This document gives an overview of how Uniform Resource Names (URNs) will
be resolved. It describes how different URN resolution schemes will fit
together, the requirements for the multiple URN schemes, expectations for
URN clients, and other general resolution issues.

This document does not cover any specific resolution schemes, the syntax
for URNs, or the format of resolution results. It is expected that these
issues (and other URN-related topics) will be covered in different Internet
Drafts submitted to the IETF URI Working Group.

1. Introduction

A URN (Uniform Resource Name) is the name of a resource within the context
of a larger Internet information architecture known as Uniform Resource
Identification. URNs are simple text strings that unambiguously identify an
Internet resource.
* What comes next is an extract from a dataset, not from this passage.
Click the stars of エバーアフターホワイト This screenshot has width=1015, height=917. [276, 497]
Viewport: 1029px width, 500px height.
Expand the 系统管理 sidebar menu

Any Internet resource may have multiple names, but all
uses of a particular name identify the same resources, as viewed by their
publisher.

Using a URN resolution service, an Internet user or program can retrieve
information about the named resource. The minimum set of requirements for
URNs are described in [URNR].

Resolving a URN returns information about that named resource, such as a
description of the resource, the location or locations of the resource, and
bibliographic information about the resource. URNs differ from URLs
(Uniform Resource Locators) described in RFC 1738 [URL] in that URNs allow
resources on the Internet to be specified by name instead of by location.
URNs return information about the resource, not the resource itself.

Using URNs has many advantages for identifying resources, including:

- The information in a resource may move in the future. For example, as
some Internet services get too popular for their original hosts, they move
to different systems which have different URLs. Also, a service might move
from host system to host system with the person who maintains it.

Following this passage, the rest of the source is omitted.